┏━━

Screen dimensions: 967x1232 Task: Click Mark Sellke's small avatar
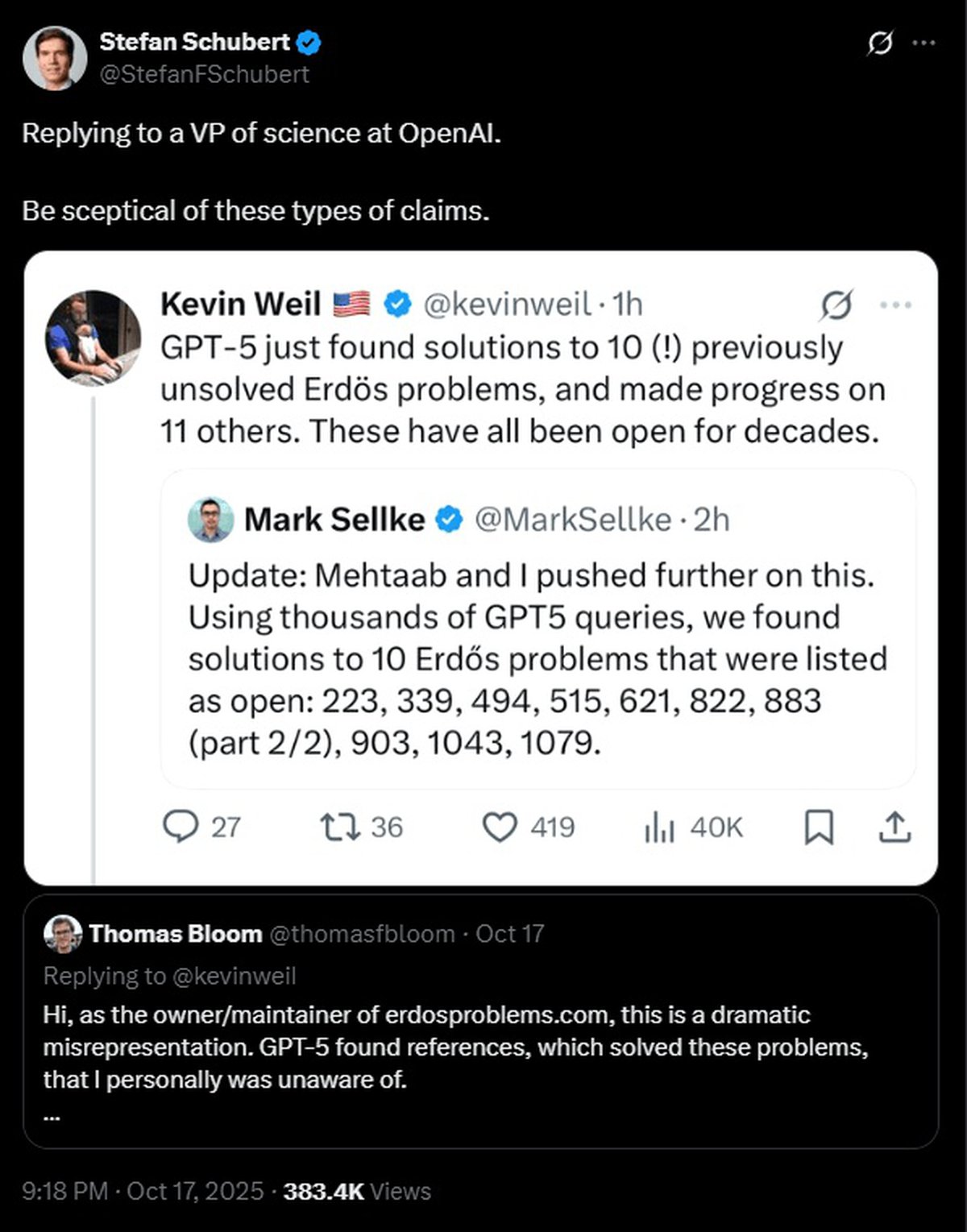pyautogui.click(x=210, y=520)
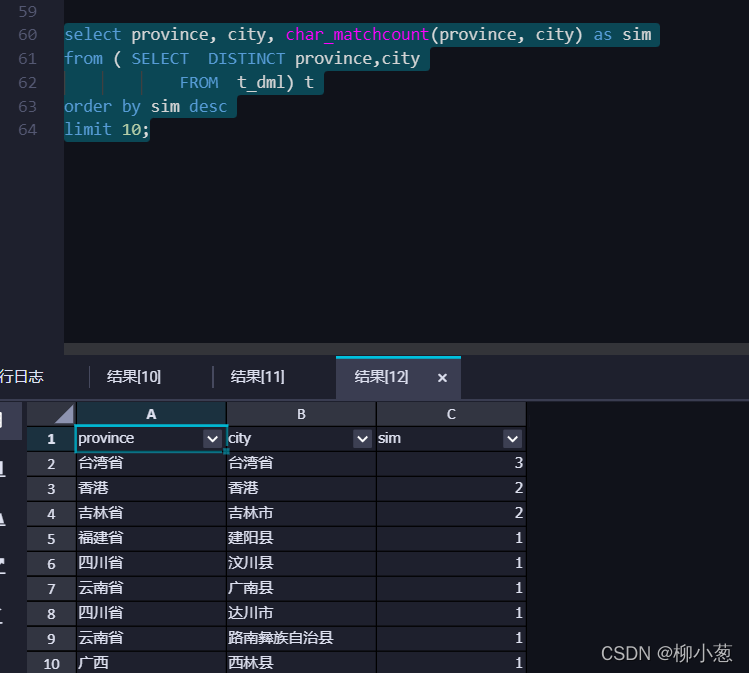749x673 pixels.
Task: Select column C header
Action: point(451,414)
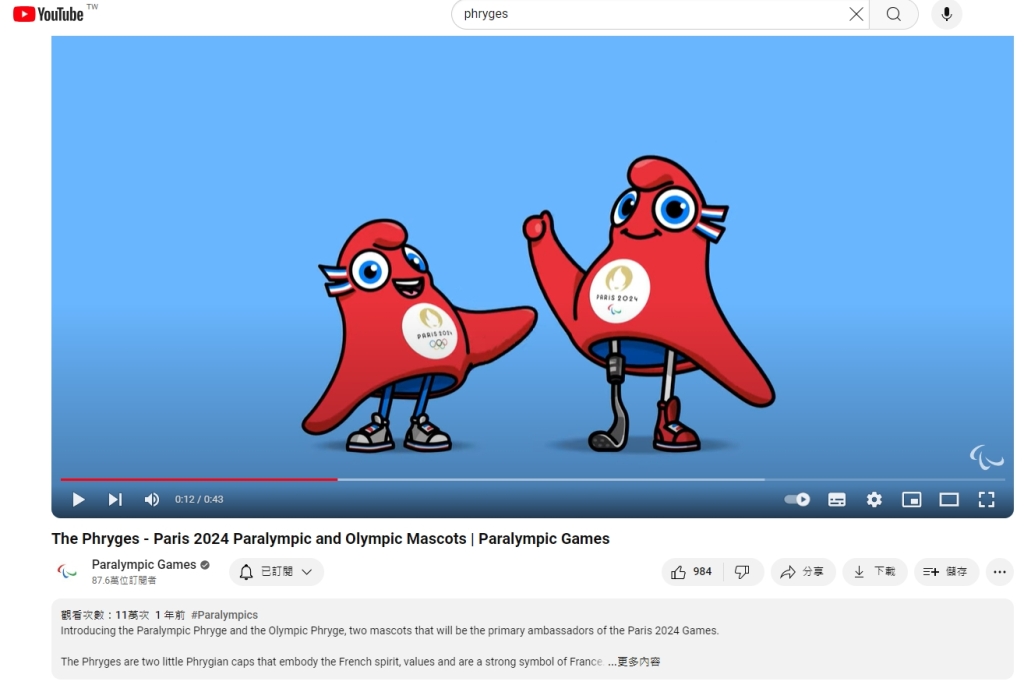The height and width of the screenshot is (692, 1024).
Task: Open the Paralympic Games channel name link
Action: [x=144, y=565]
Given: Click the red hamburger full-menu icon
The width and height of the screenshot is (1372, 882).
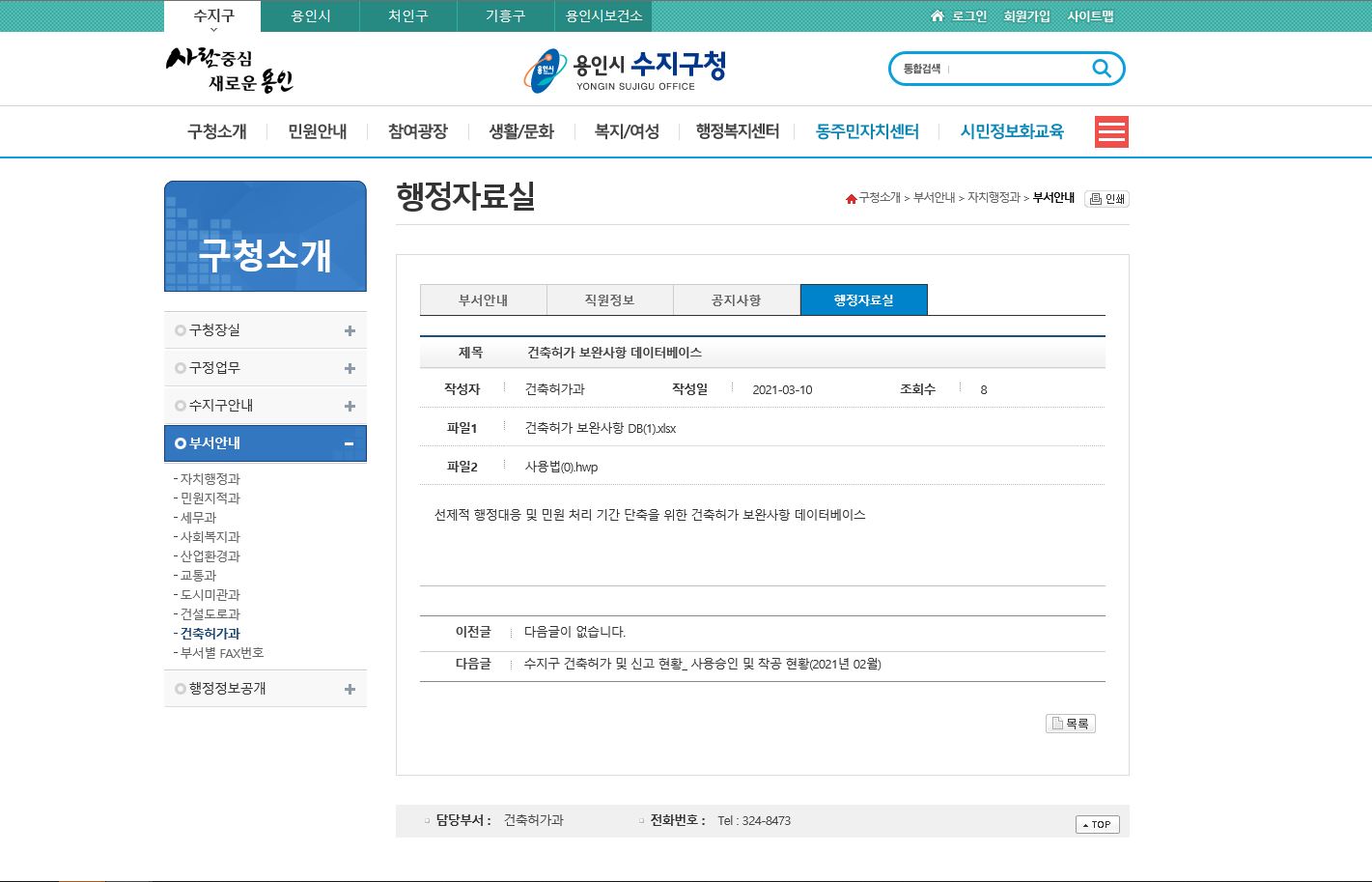Looking at the screenshot, I should coord(1111,131).
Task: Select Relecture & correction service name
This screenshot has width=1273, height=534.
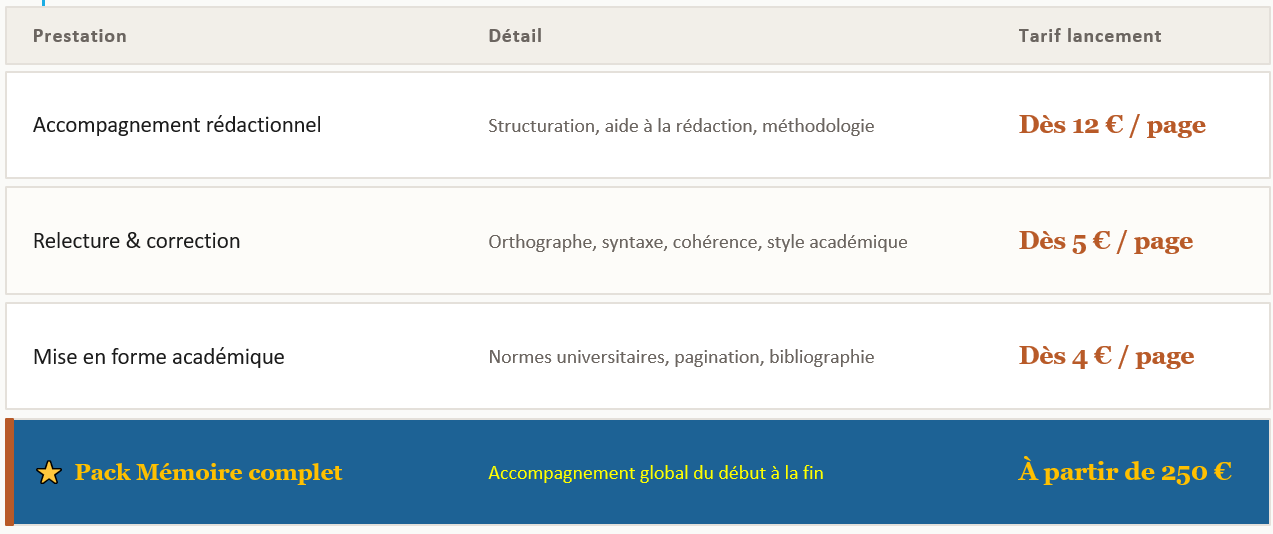Action: [x=137, y=241]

┗━━

## TASK BRIEF
Set down the material once more, exactly, with the pictures omitted.

## ANSWER BOX
Screen dimensions: 967x1232 Task: Click Mark Sellke's small avatar
pyautogui.click(x=210, y=520)
749x673 pixels.
Task: Select column C header
Action: point(451,414)
The height and width of the screenshot is (692, 1024).
Task: Open the Paralympic Games channel name link
Action: [x=144, y=565]
Given: Click the red hamburger full-menu icon
The width and height of the screenshot is (1372, 882).
Looking at the screenshot, I should coord(1111,131).
Task: Select Relecture & correction service name
This screenshot has width=1273, height=534.
Action: [x=137, y=241]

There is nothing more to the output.